Northern Illinois defensive end Larry English works out with other members of the team at a morning practice. that.” The Bulldogs chose their team captains in the week leading up to their season finale against Nevada. Harris was one of the three, and there was little doubt among his teammates that he deserved the honor. “I don’t think we were out there without Quin,” senior cornerback Weldon Brown said. “I think Quin was on the field. His presence is big. In practice he’s always in the huddle. It doesn’t even matter if he’s hurt. Quin is there.” “I think (the coaching staff) even had to tell Quin to back out a little bit, like, ‘Quin, you need to step back a little bit. We’ll get it right.’” But the Nevada game was still the most trying moment of the season for Harris. It was senior day, but like the Utah State and San Jose State games, he was relegated to punt protection. With seven wins Tech had already wrapped up a bowl berth, and though Harris wanted to line up on defense, the coaching staff decided it wasn’t worth the risk.
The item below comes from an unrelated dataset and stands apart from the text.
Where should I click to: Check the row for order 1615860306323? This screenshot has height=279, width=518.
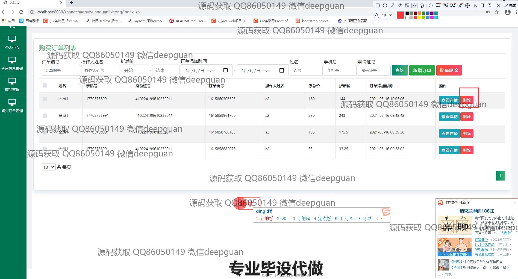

While he looked on from the sideline the Wolf Pack erased a 17-point third-quarter deficit and dealt Tech its most heartbreaking loss of the season. The next day Harris was near tears as he explained the “bittersweet” nature of

his final season, and vowed to be back on defense in Tech’s bowl game. “There’s no way,” he said, “that I’m going to be held out of that game. I can promise you that. ... It absolutely kills me to be out.” Today’s Independence Bowl against Northern Illinois is Harris’ second crack at a senior day. He made an unsuccessful attempt to convince the Tech training staff to let him play without a cast, but at least he’ll be lining up at linebacker again, and he’ll be doing so in a bowl game. “We achieved what we set out to do when I was a freshman, when I was just a little fish in a big pond and I got my first break on special teams,” Harris said. “I did everything I could do to be successful, and I want to give back to the team.” “I had set that as a goal for myself. It was my senior year, and I played with a broken arm, and kept playing, and broke it again. I tried not to let it get to me, to be there for the team, to be a part of it all. It’s just not the same when you’re not playing, and it meant a lot to me to be chosen as a captain. It shows my teammates have a lot of respect for me, that I’m someone they look up to and want to lead them.”